Dragoslav's works often employ other various narrative motifs found in earlier literature. With La han la Trei ulcele, the author illustrated the pretext of protagonists meeting in inns, a common theme in 19th- and 20th-century Romanian literature (also used by Caragiale, Nicolae N. Beldiceanu, Ioan Alexandru Brătescu-Voinești, Mihail Sadoveanu, Constantin Sandu-Aldea and Ioan Slavici). Călinescu deemed Facerea lumii, Dragoslav's main work in the fantasy genre, a "sort of glib fairy tale." The story is structured on a biblical model (the Book of Genesis), and introduced by the words: "In the beginning of beginnings there was darkness, there was no light, there was no time". As noted by Lovinescu, its mythopoeia samples residual Bogomilist beliefs, found among dwellers of the mahala (rather than being "truly peasant"), and is "evidently prolix", without "plasticity". However, the Sburătorul critic also sees such pieces as Dragoslav's "most accomplished": "aside from his ever-present naïveté, one may identify here a kind of literary styling."
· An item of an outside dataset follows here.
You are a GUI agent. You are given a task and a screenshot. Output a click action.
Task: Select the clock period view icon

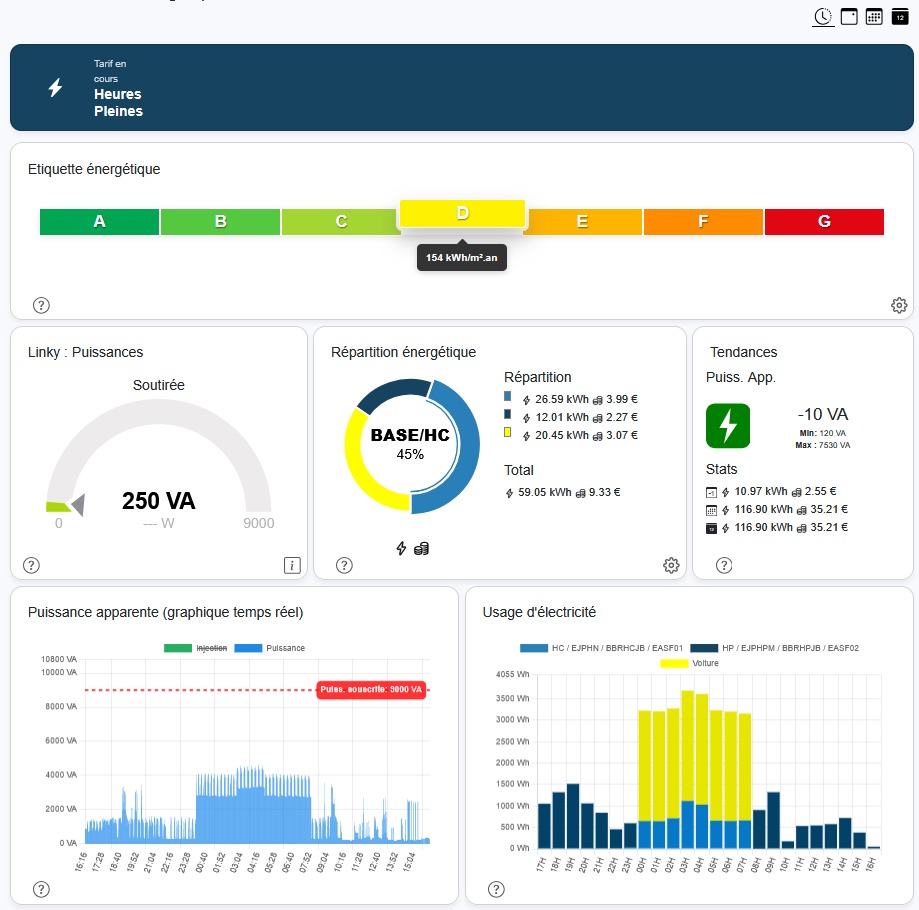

Assessments of Dragoslav's literary work divided the literary circles he frequented. An especially supportive voice among literary promoters was that of Mihail Dragomirescu: he described Dragoslav as a new Creangă, and found some of his works to be masterpieces—an enthusiasm which Ornea attributes solely to the imperative need of finding new and distinctive works that would impose a dissident aesthetic guideline. Although himself affiliated with Covorbiri Critice, literary reviewer Ion Trivale commented: "What is the baggage of Dragoslav the short story writer? Sheer poverty, as far as the artistic sphere is concerned." Nevertheless, Călinescu saw one of Trivale's major mistakes as being his "excessive leniency" for both Dragoslav and comediographer Alexandru Cazaban.

Dragoslav was identified by Călinescu as the main source of inspiration for Pitarcă, a secondary character in Mihail Sorbul's novel Mângâierile panterei ("The Panther's Caresses"). His appearance is also recorded in a portrait drawn by Iosif Iser.